In Duluth, the healing power of a hat

Behold, the healing power of a hat, as told by the Duluth Tribune’s Sam Cook today.

Kandi Geary, 60, was putting on her mittens and hat as she was about to leave a Kohl’s store in Duluth, when a woman walking in said, ‘I like your hat.”

She wondered where Geary had purchased it, but she didn’t know. A friend had given her the hat. She was giving away all of her hats, which she’d accumulated when she had cancer and her hair was falling out.

“I was just diagnosed with cancer,” the woman said. “We’re just coming from the oncologist.”

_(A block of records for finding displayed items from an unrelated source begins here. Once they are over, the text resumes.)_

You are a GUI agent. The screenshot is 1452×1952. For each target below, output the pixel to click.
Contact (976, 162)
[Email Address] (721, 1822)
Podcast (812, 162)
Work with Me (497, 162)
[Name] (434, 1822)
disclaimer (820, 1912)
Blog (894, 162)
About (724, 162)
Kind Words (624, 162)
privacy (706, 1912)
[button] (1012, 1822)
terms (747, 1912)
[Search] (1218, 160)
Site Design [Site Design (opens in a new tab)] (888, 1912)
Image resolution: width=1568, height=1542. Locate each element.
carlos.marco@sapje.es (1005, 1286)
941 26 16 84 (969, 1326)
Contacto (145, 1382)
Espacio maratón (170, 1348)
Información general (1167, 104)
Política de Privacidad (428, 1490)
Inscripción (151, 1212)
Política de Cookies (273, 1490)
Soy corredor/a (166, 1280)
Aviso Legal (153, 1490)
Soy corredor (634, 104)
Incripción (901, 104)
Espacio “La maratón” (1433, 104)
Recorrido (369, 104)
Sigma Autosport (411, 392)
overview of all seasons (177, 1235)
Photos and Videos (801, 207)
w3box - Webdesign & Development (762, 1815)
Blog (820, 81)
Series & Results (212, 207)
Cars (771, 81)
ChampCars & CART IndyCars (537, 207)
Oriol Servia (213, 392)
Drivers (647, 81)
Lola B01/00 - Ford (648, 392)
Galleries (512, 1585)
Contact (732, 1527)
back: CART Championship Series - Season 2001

Then she started crying, Cook says.

“I took the hat off my head and handed it to her,” Geary said. “She said, ‘No, that’s OK.’ And I said, ‘No. You have to have this hat.’ ”

“Are you sure?” the woman asked Geary.

“I said, ‘I’m solidly sure this hat belongs with you,’ ” Geary said.

That’s when the woman’s daughter spoke up. The girl appeared to be about 8 or 9, Geary said. As she spoke, she was half-smiling, half-crying, Geary said.

“We came here to buy a hat,” the girl told Geary.

And the girl’s mom said, “This is the first time I’ve felt like God is with me in this,” Geary said.

“I said to her and the girl, ‘I hope this hat reminds you you’re never alone on this journey,’ ” Geary said. “I said to the little girl, ‘You remember, you’re never alone.’ ”

Geary said her friend, the cancer survivor, would be glad to know the hat is on its way to helping another cancer patient.